→ Data excerpts:
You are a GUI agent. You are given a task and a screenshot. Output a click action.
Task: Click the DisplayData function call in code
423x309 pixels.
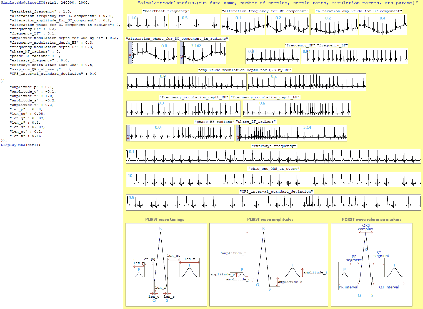tap(13, 145)
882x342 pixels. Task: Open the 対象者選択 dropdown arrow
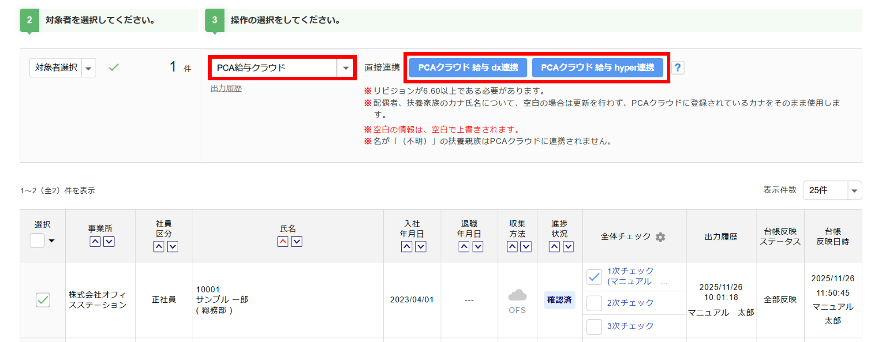[x=89, y=68]
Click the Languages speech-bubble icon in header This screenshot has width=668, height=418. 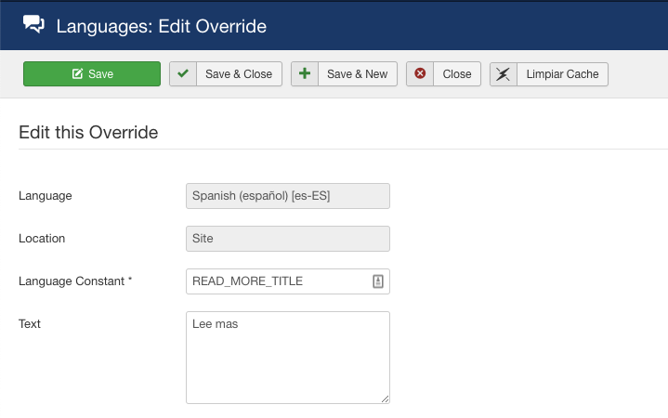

→ The task:
Copy out the records exactly; the pictures stay behind.

→ Problem solution:
You are a GUI agent. You are given a task and a screenshot. Output a click action.
Task: Click the DisplayData function call in code
423x309 pixels.
tap(13, 145)
882x342 pixels. Task: Open the 対象者選択 dropdown arrow
[x=89, y=68]
Click the Languages speech-bubble icon in header This screenshot has width=668, height=418. 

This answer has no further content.